Rokke speaks from experience. He suffers from radiation poisoning since he
visited the Persian Gulf area to study the effects of DU ordnance used by US
forces in the 1991 war against Iraq. His urine contains 2000 times the
amount
of uranium considered normal.
In his view, DU is largely responsible for the unusual health problems that
US
veterans of the 1991 Gulf War have been suffering, known collectively as the
'Gulf War Syndrome'. The military denies that there is any such causal
relationship.
''Vieques must be the place to stop the criminal actions of the US armed
forces, which use the cloak of secrecy to claim that there's no danger in
using
depleted uranium ammunition and ignore veterans' calls for medical
attention,
and refuse to take on their responsibility to clean up and decontaminate,''
said Rokke.
Rokke also senses a pattern of environmental racism in the Pentagon's
decision
to test DU in Vieques and in the Japanese island of Okinawa. ''The US
Defence
Department's policy is racist and discriminatory, contrary to the principle
of
environmental justice. We have the cases of Vieques and Okinawa, where DU
ammunition has been experimented with. These are not isolated events, or
errors
or chance. These are planned actions to test and later use this highly
polluting ammunition in Kosovo and the Persian Gulf.''
The US Department of Defence claims that DU does not represent a significant
hazard to human health. Its spokespersons refer to an April 1999 RAND
Corporation study, which supports the military's position.

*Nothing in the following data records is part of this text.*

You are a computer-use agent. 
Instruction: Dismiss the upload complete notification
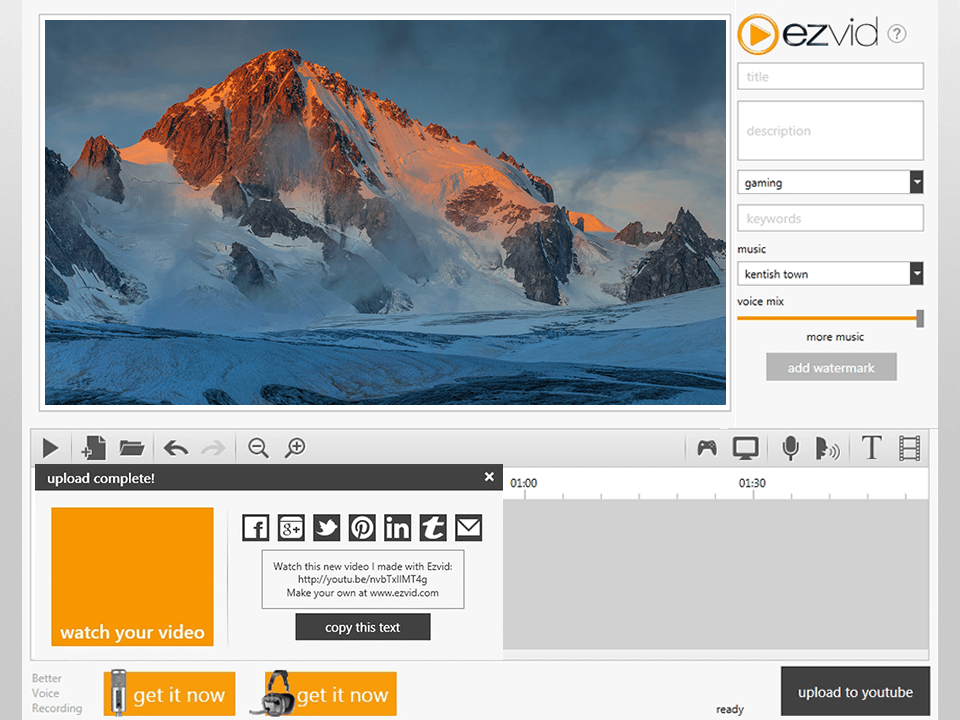click(489, 477)
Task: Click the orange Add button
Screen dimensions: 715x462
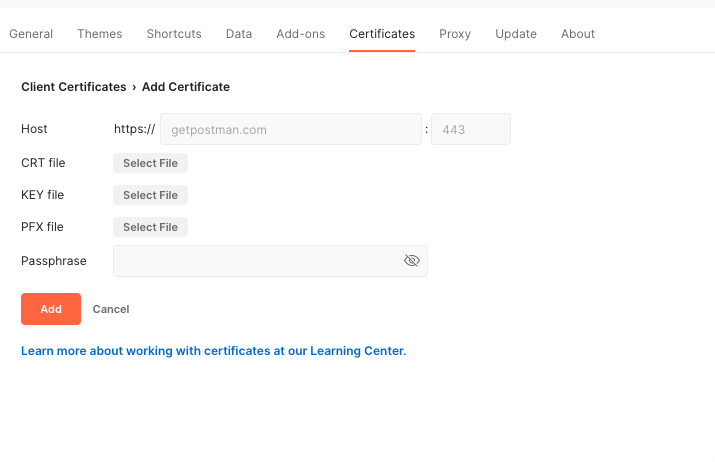Action: tap(51, 309)
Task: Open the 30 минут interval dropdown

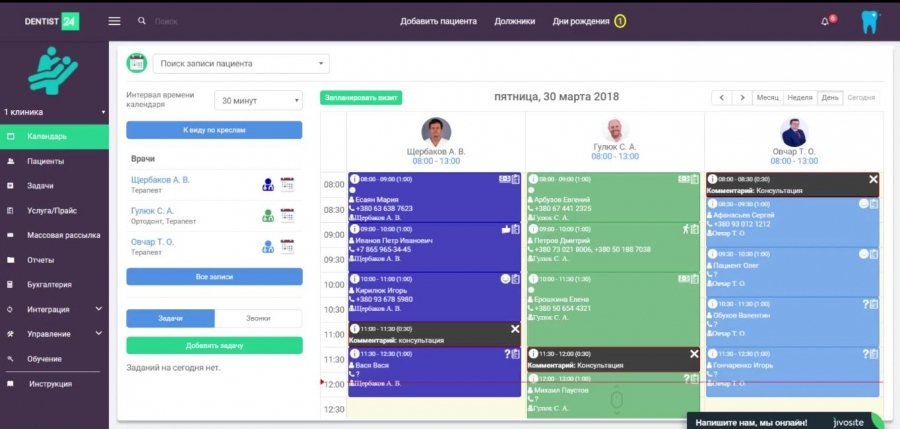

But the RAND report is biased and incomplete, says 'DoD Analysis: The Good,
The
Bad and The Ugly', a report written by Dan Fahey, a former naval officer and
currently Director of Research at the Gulf War Resource Centre. Fahey's
report,
which was written for the US General Accounting Office, states that RAND
made
no reference at all to 62 relevant information sources.
According to Fahey, RAND ignored studies which demonstrate a clear
relationship
between DU and harm to human health, for example those carried out by the
Armed
Forces Radiobiology Research Institute.
US armed forces have already used these munitions extensively. During the
1991
Gulf War US troops fired an estimated 300 tons of it into civilian and
military
targets in Iraq.
According to Physicians for Social Responsibility, in the 1999 NATO war
against
Yugoslavia, US tanks fired 14,000 high-calibre DU rounds, while planes fired
940,000 smaller calibre DU bullets. US armed forces are not the only ones to
use DU ammunition. Authorised arms dealers sell them to 16 countries,
including
Israel, Saudi Arabia, Turkey and Taiwan.